Elizabeth Williams OBE - Windy Hall to South Africa!!

Elizabeth Tryphena Williams OBE, was the daughter of David Williams and Susannah Davies.

David Williams was born in Goodwick in 1817 (the son of Owen Williams, a seaman) but married his wife Susannah in Steynton parish, near Milford Haven.

Census data records him as being a mariner but later an officer with the Royal Navy Coastguard. Owing to his job, the family moved around Wales and his nine children were born in various coastal towns and villages. Elizabeth, the youngest, was born in Pembroke Dock in 1857 but later moved to Fishguard when her father retired although it’s possible he may have been involved with the Fishguard Coastguard station.                                                                                                                                                                                                                                        David and Susannah lived in Windy Hall House on the cliffs above Goodwick harbour with their two youngest daughters Elizabeth and Emily. Windy Hall house was built around 1868 and the family moved in some time between 1871 and 1879.

During this time Elizabeth was introduced to a young South African whose family originally came from Milford Haven. Charles Edwardes Lewis was studying at Cambridge and spent the holidays with his cousin in Milford Haven. His uncle had married Elizabeth’s aunt several years prior so there was already a connection between the families. In order to visit Elizabeth he spent his summer cycling back and forth between Milford and Fishguard which probably kept him quite fit. After a brief courtship the couple married on the 27th of May 1879 at St Mary’s Church in Fishguard and spent their honeymoon in Tenby.

It must have been a bitter-sweet event for  her parents, David and Susannah as their new son in law Charles, had just been appointed as a classics lecturer at the South African College School and the young couple sailed for Cape Town a month later. Charles became a professor of Greek Classics and was instrumental in the founding of the University of Cape Town while Elizabeth established herself in Cape Town society, many famous South Africans spending their formative academic years under the care of Charles and Elizabeth at College House residence.
They had six children, five sons and a daughter Gwendoline (the author’s great grandmother). Tragically  two sons were killed in WW1, in the Somme and at the battle of Jutland while a third son was seriously wounded while fighting in France. A heavy price to pay for three Military Crosses. For her work with the Comforts Committee in supporting young British troops in Cape Town Elizabeth was awarded the OBE in March 1918.

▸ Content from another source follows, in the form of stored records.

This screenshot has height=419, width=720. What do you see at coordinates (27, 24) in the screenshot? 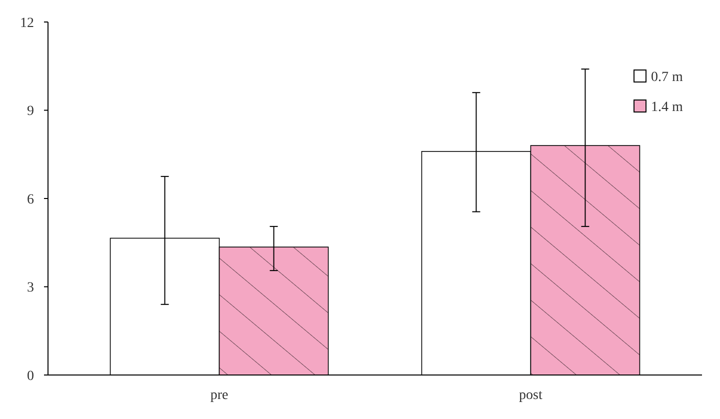
I see `y-tick-label: 12` at bounding box center [27, 24].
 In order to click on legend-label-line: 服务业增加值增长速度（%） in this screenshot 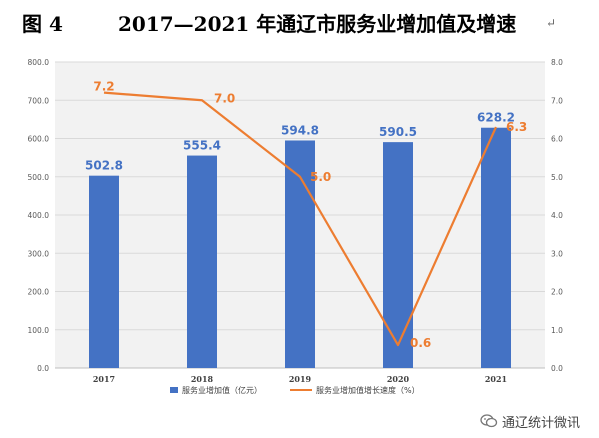, I will do `click(368, 390)`.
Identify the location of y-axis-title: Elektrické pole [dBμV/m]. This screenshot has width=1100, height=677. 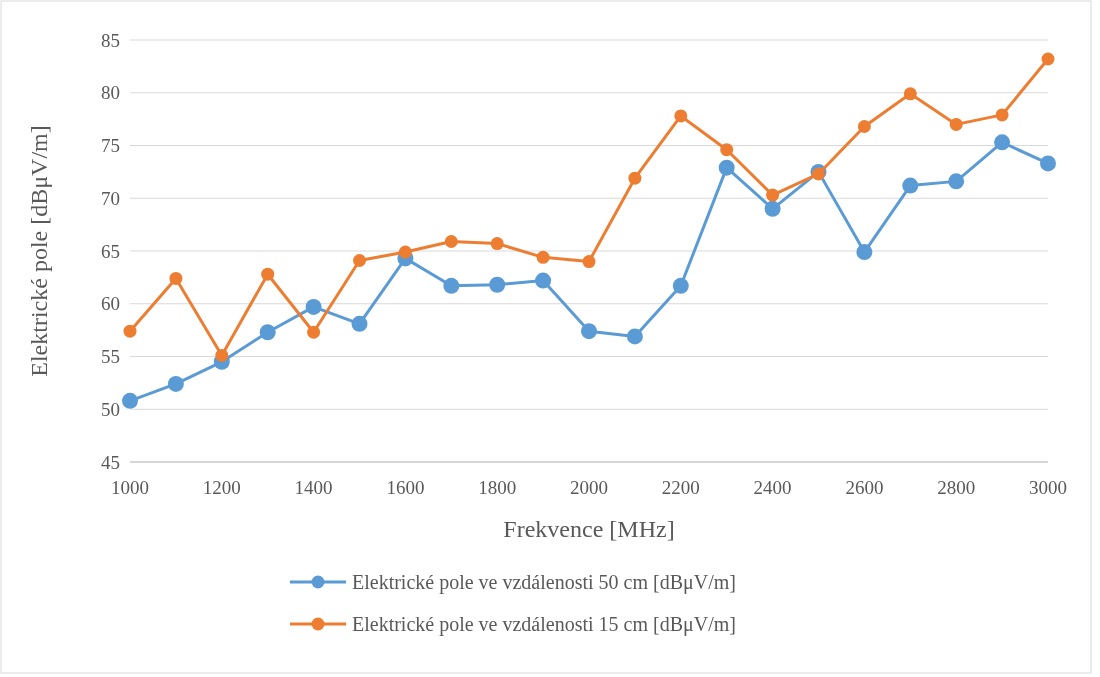
(39, 251).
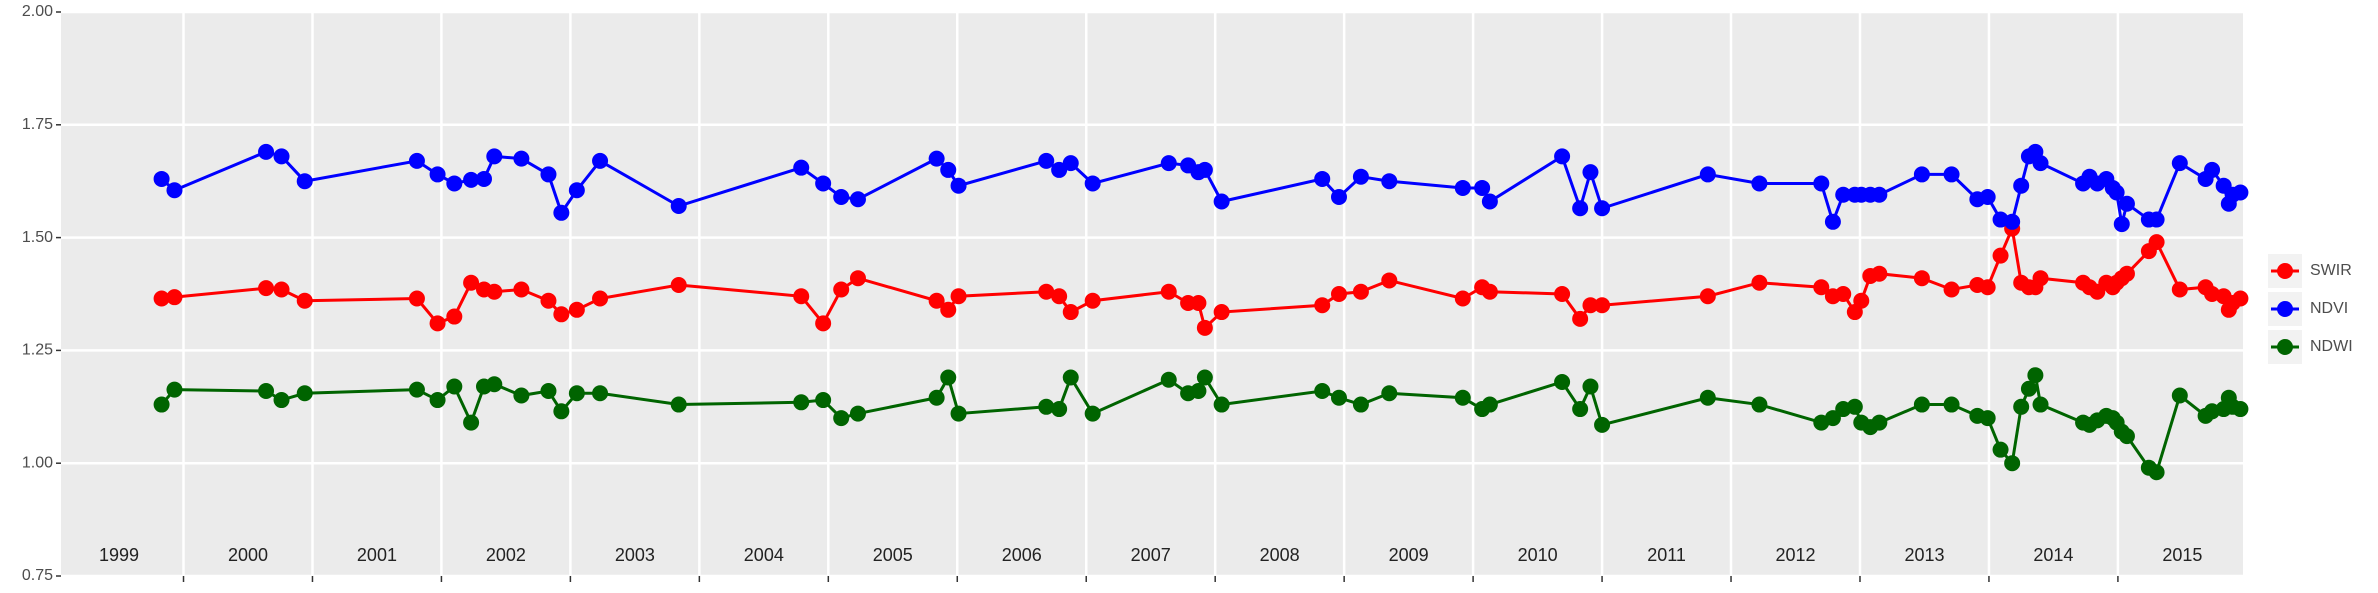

Of their surviving sons, one became a judge, another a civil engineer while the third son after recovering from his wounds became a barrister and served again as a colonel in WW2. Their daughter married a lawyer and raised four children, one of them being Gwendoline Joyce Lewis RSSAf, a botanist and curator of the South African Museum Herbarium.                                                                                                                                                                                                         On the 27th of May 1939 the University of Cape Town hosted Charles and Elizabeth’s diamond wedding anniversary, General Smuts, first prime minister of South Africa and UCT Chancellor gave the congratulatory speech.                                                                                                                                                                                                                                                                    Elizabeth passed away in 1944 aged 86 and Charles a year later. It is fitting that their house in Cape Town was named “Manorowen” possibly in memory of Charles’s long bicycle rides on his way through Manorowen Parish to visit Elizabeth all those years ago.